By J. Michael Cole, July 6, 2021
Although frequent manoeuvres by the People’s Liberation Army (PLA) and martial signalling by Beijing have contributed to a sense of imminent crisis in the Taiwan Strait, a far more insidious (and potentially devastating) phenomenon has received little attention in international media. Like termites, political polarization eats away at a society’s ability to function as a cohesive unit in times of crisis. Polarization manufactures and simultaneously undermines trust in the other; it erodes belief in fact by flooding the environment with subjectivity; and it creates opportunities for exploitation by external forces.

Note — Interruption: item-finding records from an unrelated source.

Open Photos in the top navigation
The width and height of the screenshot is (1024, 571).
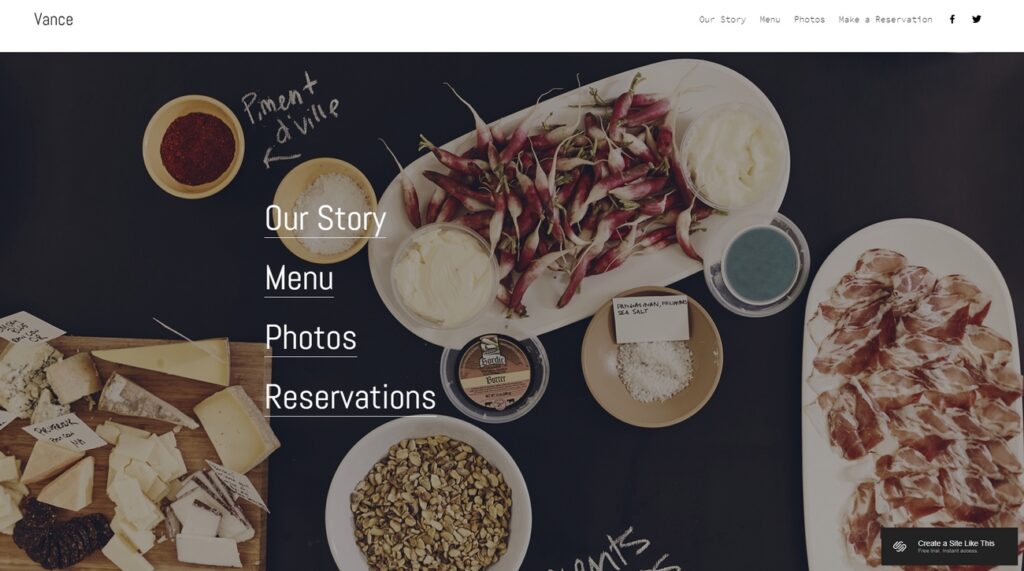pyautogui.click(x=809, y=20)
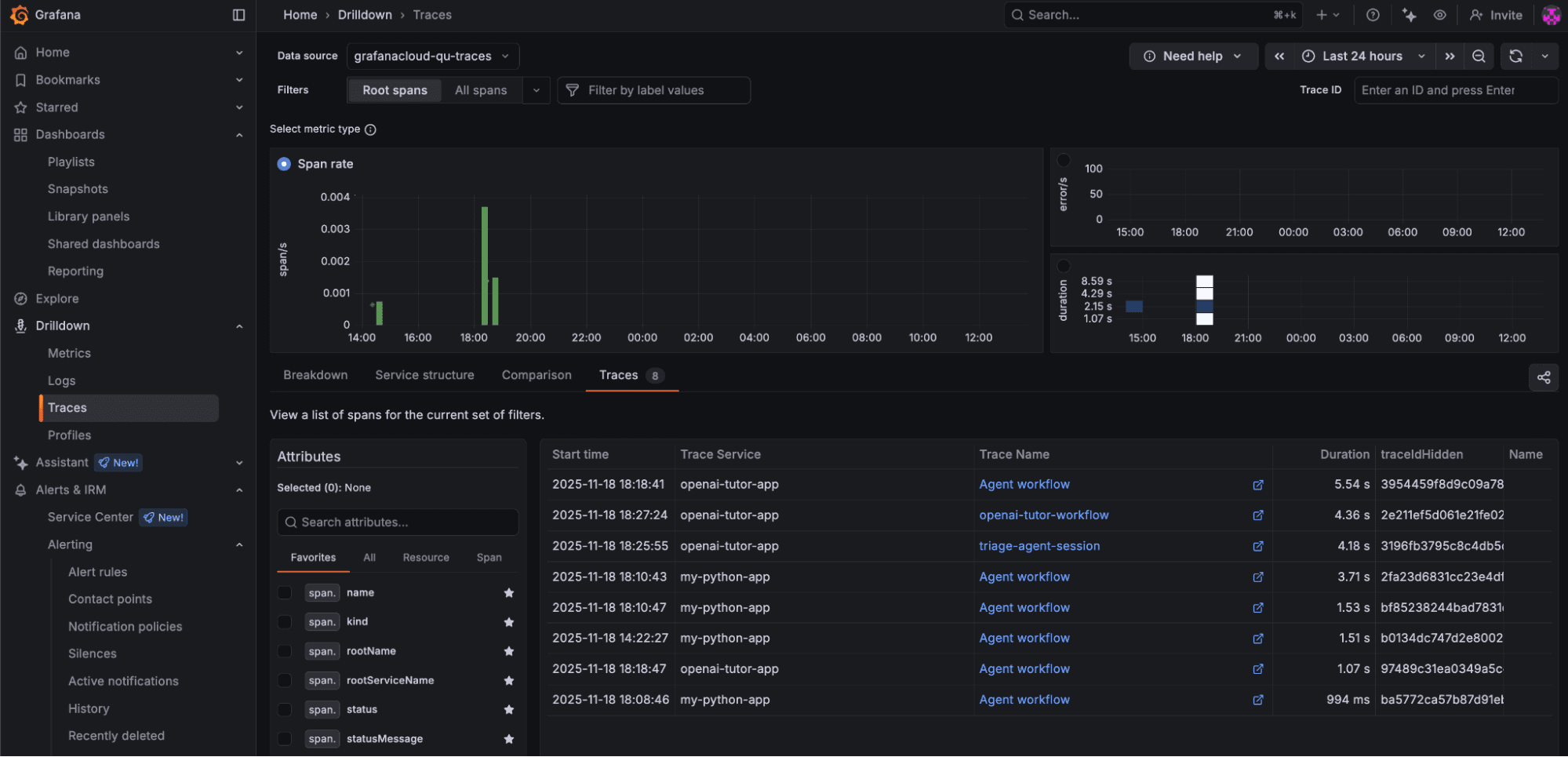Click the Trace ID input field
1568x757 pixels.
pyautogui.click(x=1456, y=89)
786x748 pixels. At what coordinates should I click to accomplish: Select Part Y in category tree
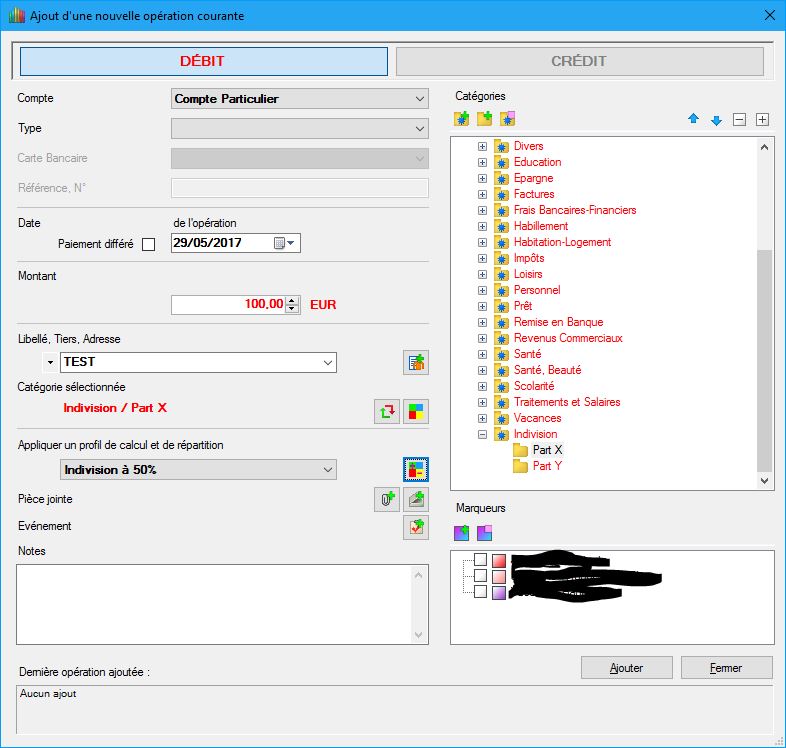pos(547,466)
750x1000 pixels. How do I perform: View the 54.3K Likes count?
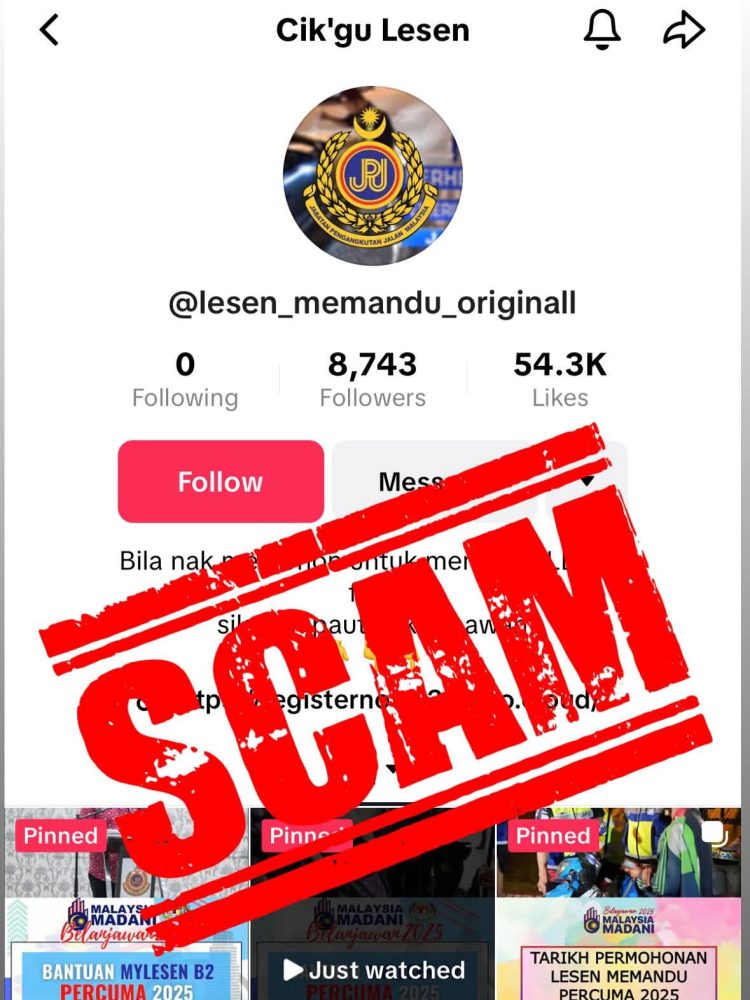pyautogui.click(x=560, y=380)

All societies, especially democracies, have a certain element of polarization, which is usually manifested in the form of party affiliation. In healthy democracies, polarization, while occasionally giving way to heated expressions, usually operates within certain rules of the game or constraints. It remains, therefore, within the realm of loyal opposition: firm, vociferous, but eventually open to dialogue and refraining from treating the other side – a ruling party or one in the opposition – as the enemy. Moreover, even in countries with high polarization, such as Israel, the two sides usually put their differences aside in times of emergency in order to resolve a crisis. This is particularly important when a crisis – the threat of war, a pandemic – poses an existential threat to the nation.
Taiwan often is an exception to this rule. Longstanding divisions stemming from its history remain powerful undercurrents in the political environment. Despite the passage of time, which has gradually blurred the contours of a once ethnic-based self-identification (i.e., waishengren, the “Mainlanders” who arrived in Taiwan after 1945, versus benshengren), and the advent of democratization in the late 1980s, the Taiwanese political environment is still subject to divisions that have unhealthy implications for the country’s ability to function. This polarization is sustained, and at times exacerbated, by political parties rather than society.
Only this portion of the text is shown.